Reproduce, without any change, the lines from the one containing "At what coordinates should I click to accomplish: Switch" through the end of the lines.

## start Supplied information

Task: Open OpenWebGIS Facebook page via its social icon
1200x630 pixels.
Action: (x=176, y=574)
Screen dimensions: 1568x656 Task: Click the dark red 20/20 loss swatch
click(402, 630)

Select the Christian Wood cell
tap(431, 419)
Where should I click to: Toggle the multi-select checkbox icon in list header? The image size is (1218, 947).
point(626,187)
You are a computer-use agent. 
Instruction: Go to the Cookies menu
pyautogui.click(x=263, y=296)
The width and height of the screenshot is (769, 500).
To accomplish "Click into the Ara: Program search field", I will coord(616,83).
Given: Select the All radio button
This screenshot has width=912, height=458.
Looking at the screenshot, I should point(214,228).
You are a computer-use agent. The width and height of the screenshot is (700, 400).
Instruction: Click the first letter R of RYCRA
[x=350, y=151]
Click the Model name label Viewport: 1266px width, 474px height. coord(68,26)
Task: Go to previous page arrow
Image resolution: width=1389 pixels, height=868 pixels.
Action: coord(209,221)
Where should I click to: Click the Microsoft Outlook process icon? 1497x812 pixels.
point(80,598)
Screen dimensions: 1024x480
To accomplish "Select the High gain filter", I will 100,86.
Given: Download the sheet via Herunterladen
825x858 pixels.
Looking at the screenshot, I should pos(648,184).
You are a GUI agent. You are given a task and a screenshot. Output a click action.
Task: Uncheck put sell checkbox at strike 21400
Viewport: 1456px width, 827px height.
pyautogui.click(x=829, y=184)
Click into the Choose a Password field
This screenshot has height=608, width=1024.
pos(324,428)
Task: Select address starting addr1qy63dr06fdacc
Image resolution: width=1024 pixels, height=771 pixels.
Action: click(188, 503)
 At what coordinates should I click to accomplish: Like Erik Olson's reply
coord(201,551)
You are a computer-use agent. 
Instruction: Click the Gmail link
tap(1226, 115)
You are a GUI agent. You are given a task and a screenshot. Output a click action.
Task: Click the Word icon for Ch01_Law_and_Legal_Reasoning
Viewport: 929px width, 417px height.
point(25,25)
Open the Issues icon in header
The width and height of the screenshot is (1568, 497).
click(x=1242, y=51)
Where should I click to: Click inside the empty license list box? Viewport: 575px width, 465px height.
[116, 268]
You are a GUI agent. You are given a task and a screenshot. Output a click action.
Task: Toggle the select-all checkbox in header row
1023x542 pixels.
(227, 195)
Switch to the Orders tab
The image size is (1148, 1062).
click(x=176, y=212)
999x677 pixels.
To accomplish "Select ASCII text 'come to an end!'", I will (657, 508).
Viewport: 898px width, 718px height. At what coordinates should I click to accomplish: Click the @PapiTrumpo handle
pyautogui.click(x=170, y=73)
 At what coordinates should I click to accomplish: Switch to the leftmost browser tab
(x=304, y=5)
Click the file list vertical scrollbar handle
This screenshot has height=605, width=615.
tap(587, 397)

## end Supplied information

• _Solved problem_
 At what coordinates should I click to accomplish: Switch to the leftmost browser tab
(x=304, y=5)
Click the file list vertical scrollbar handle
This screenshot has height=605, width=615.
tap(587, 397)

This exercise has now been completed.